● Dataset entries
□ □ □

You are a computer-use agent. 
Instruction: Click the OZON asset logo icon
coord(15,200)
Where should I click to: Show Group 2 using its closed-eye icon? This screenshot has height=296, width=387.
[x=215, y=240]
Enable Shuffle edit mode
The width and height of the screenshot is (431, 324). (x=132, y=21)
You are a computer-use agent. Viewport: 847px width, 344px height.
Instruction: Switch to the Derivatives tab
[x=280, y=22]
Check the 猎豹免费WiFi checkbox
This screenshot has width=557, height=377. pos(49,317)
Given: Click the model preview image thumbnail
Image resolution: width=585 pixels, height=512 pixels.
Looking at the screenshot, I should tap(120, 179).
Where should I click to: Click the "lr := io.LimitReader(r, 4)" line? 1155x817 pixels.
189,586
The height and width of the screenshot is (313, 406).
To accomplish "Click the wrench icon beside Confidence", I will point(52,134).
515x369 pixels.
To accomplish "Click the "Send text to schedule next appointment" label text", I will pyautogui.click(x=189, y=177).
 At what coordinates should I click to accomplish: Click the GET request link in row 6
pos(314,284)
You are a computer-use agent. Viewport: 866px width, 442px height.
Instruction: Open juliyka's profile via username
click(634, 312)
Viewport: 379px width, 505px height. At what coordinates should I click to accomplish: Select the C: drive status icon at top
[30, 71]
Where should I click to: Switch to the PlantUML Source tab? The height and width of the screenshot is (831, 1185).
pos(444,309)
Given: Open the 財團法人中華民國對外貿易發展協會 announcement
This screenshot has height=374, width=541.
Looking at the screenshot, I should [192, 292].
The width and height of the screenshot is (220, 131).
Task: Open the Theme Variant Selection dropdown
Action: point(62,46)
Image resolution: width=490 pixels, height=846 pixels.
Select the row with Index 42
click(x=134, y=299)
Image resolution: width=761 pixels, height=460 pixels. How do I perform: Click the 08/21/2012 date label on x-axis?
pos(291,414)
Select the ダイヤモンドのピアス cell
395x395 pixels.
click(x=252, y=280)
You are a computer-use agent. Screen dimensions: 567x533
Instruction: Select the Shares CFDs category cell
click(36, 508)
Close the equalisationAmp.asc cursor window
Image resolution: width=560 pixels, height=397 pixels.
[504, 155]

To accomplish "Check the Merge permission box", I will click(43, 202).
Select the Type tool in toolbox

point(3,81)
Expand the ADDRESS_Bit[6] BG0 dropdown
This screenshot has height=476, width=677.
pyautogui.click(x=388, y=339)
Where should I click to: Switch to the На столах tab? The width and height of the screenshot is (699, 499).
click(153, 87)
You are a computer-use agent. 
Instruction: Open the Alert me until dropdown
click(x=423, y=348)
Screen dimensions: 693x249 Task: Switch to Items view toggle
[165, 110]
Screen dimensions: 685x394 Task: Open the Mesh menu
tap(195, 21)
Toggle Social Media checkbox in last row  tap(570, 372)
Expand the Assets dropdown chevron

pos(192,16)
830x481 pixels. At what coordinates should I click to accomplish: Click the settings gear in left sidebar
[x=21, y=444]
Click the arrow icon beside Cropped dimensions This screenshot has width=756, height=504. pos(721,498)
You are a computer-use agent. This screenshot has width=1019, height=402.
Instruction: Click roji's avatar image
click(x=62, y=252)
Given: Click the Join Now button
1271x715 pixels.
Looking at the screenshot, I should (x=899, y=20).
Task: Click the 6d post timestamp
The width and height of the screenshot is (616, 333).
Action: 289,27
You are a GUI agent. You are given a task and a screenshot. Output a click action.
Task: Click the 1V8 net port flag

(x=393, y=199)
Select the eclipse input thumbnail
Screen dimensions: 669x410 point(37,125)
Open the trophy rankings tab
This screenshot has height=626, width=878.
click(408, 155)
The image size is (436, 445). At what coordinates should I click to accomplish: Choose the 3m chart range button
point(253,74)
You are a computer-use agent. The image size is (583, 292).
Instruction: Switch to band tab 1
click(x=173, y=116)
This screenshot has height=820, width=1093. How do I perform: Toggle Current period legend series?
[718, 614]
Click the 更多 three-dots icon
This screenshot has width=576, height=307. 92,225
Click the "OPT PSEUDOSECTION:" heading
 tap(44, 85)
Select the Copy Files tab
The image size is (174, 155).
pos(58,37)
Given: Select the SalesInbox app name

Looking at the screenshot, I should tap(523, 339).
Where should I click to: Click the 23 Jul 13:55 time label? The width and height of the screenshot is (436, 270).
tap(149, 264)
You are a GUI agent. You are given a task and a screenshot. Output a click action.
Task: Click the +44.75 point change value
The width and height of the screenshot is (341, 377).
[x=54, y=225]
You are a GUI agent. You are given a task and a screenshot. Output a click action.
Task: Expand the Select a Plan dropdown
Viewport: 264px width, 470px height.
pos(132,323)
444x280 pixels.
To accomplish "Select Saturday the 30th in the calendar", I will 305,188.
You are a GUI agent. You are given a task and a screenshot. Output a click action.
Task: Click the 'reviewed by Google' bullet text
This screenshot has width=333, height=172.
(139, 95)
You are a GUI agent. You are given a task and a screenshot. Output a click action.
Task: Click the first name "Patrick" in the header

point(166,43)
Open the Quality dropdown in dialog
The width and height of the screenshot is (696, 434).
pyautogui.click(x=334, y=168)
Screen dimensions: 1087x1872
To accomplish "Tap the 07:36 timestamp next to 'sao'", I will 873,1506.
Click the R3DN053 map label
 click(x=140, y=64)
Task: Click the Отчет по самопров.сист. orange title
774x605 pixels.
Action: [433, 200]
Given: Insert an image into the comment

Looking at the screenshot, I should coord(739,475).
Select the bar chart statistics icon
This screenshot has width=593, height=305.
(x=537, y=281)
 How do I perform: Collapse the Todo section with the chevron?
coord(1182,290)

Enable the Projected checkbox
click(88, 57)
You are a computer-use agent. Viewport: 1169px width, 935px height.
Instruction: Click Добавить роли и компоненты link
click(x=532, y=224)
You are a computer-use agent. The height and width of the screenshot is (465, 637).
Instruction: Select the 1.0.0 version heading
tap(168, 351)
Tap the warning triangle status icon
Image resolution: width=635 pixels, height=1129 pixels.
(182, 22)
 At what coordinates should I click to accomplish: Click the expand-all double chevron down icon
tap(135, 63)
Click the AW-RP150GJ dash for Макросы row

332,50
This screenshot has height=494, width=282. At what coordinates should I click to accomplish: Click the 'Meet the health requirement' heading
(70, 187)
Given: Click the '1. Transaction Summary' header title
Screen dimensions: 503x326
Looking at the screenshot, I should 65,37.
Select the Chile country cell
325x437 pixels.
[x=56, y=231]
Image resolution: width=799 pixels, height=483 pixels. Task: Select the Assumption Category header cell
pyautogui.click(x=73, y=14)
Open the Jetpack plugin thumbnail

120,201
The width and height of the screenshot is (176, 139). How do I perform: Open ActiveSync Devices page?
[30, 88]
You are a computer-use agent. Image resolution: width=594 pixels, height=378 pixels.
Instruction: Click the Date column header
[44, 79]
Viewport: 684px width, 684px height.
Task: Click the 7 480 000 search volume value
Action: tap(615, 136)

□ □ □

The required output is a copy of each line in the records where the string "timestamp" occurs.

● TASK ANSWER
Task: Click the 6d post timestamp
To accomplish "Tap the 07:36 timestamp next to 'sao'", I will 873,1506.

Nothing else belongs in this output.